Musk sì o no. Sui satelliti l'Italia oscilla

INCONTRO ROMANO  Giorgia Meloni incontra Elon Musk a Palazzo Chigi nel giugno del 2023
INCONTRO ROMANO Giorgia Meloni incontra Elon Musk a Palazzo Chigi nel giugno del 2023

Starlink era pronta a concludere affari d’oro con il nostro Paese. Ma scegliere la società dell’uomo più ricco al mondo significa schierarsi con Trump. E ora il governo naviga nell’incertezza

Scusate, a che ora i satelliti di Elon Musk vengono a salvare la derelitta Italia? «Ho capito bene, ha detto proprio Musk?». Nel governo di Giorgia Meloni si finge di non sapere perché nessuno ha voglia di sapere. Una volta saputo, che farsene? Un paio di mesi fa c’era un’emergenza nazionale di satelliti di Starlink con una messe di proposte di improvvisati ingegneri aerospaziali: li usiamo per le comunicazioni sensibili, ma anche per connettere le malghe di montagna; li sfruttiamo per una rete nazionale di riserva, ma anche per interventi di chirurgia, automobili senza conducente, droni in guerra. Oggi si fanno ancora questi pensieri strani, e in retrovia incedono, ma senza propaganda. Perché Musk è un argomento sensibile, è dentro l’amministrazione di Donald Trump: è politica estera. Scegliere Musk equivale a scegliere Trump in un momento di affannosa incertezza del governo Meloni.

DATI FORNITI »
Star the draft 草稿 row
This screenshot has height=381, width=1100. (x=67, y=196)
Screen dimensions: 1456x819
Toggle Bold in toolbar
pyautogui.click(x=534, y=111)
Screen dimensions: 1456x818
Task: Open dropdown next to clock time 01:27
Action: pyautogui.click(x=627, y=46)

CONSEGNE »
**1.** Nell'articolo su Musk e i satelliti, in quale luogo e in quale periodo Giorgia Meloni ha incontrato Elon Musk?
**2.** Continua l'articolo su Starlink e il governo Meloni a partire dall'ultima frase.

RISPOSTE PUNTO PER PUNTO »
**1.** A Palazzo Chigi, nel giugno del 2023.

**2.**
 

Fra le tante invenzioni utopiche (o distopiche) del genio Elon, adesso possiamo annoverare il “muskometro”, un apparecchio per interpretare la politica estera italiana: più si parla dei satelliti di Starlink, più l’Italia è allineata a Trump e viceversa. Questo è sufficiente a ribadire che la gran voglia di Starlink era soprattutto una gran voglia di carezzare Trump. Altro che lacune digitali, chi se ne frega. E qui pare comprensibile – un abbraccio solidale – l’inquietudine di Andrea Stroppa, l’ex geniaccio informatico lobbista non lobbista di Musk che si sorprende delle cacofonie italiane e provoca il governo Meloni e il partito di Meloni e ha sterzato verso il più risoluto Matteo Salvini. Il “muskometro” è impallato.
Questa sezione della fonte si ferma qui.